BEGIN Source passage

Once someone with no insurance is accepted by the county’s office of addiction services to be sent to a program, he or she must wait for an opening, which could take weeks or even months, according to Kevin Meara, president of the Hamilton Township Council and a board member of the state’s Substance Abuse and Mental Health Services Administration.

The delay in treatment could cause someone with addiction problems to abandon the road to recovery. Not only that, but a delay could further complicate the process if the person is able to stay off drugs and begins to detox on his own, Meara said.

“If you’re now trying to straighten yourself out and you start to detox, now you’re detoxing on your own which, number one, is not only dangerous but, number two, now the drugs are coming out of your system, so when you go to this place, you’re no longer qualified because you don’t have the drugs in your system,” Meara said.

He started City of Angels in 2009 following the overdose death in 2008 of his 24-year-old son, “KC” Meara.

Keeping recovery programs local could help curb this problem — and bring an economic boom to the area as well, Meara said. The county receives money from the state to help pay for funding the programs where residents are being sent, he said, but much of that money is going to other counties, where the residential detox centers are.

“It’s Mercer County’s money, but Mercer County is sending that money to other counties for treatment,” he said. “If we have the ability to spend that money in Mercer County, it becomes an economic benefit to the area.”

END Source passage
BEGIN Data section

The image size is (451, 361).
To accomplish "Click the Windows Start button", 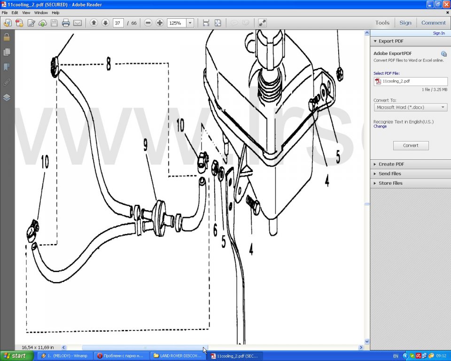I will [x=16, y=356].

END Data section

### Your tasks:
A – In the passage on addiction treatment delays in Mercer County, why can detoxing alone while waiting for an opening keep someone out of a program? Answer in one to three sentences.
B – Write a continuation of the passage on addiction treatment in Mercer County.

### Responses per task:
A – Detoxing alone is dangerous, and it also clears the drugs from the person's system. Once the drugs are gone, the person no longer qualifies for the program.

B –
The new national health care legislation will only add to the problem if more centers are not approved, Allen said, because while the number of people with good insurance will grow — increasing the demand for such centers — the supply will stay the same.

“I firmly believe in gaining the trust of the community that we’re operating in that ultimately we’re to be viewed as an asset and not a black eye,” he said.” We’re here to create jobs, develop a role in the community as a resource, just like any other small business in the area.”

Still, efforts in the past to establish residential treatment programs have been unsuccessful at the municipal level.

In June 2011, an attempt to open a detox center in Lawrence was aborted after scores of angry residents protested the plan at a series of contentious zoning board meetings. Many said they feared the detox operation might bring with it a wave of crime and other problems created by the patients.

Ignoring the property owner’s argument that a detox program would benefit the community, the Lawrence zoning board ruled 4-2 against the zoning that was needed for the center.

A year later, in June of this year, a Superior Court judge revived the case, ordering the township to reassess its ruling, saying there was a need in the community for a detox facility, and that the zoning board had erred in turning it down.

Part of the problem, according to Clark, from the City of Angels program, is the type of drug abuse that has gotten more popular. It’s no longer the hard core street drugs like heroin, cocaine or meth that are being abused, but prescription pills that kids can find in the medicine cabinets of their parents’ or grandparents’ homes, Clark said.

“People think users are all street people, homeless people, dirtbags or scumbags, but now it’s so different from how it was 20 years ago,” he said. “It’s the upper-class kids, it’s the kids of the doctors and the lawyers, and they’re being brought up right but they’re hooked on these prescription pills.”

Dan Meara, the NCADD spokesman, said the way society views people with addiction problems is another issue in the debate over where treatment centers should be located.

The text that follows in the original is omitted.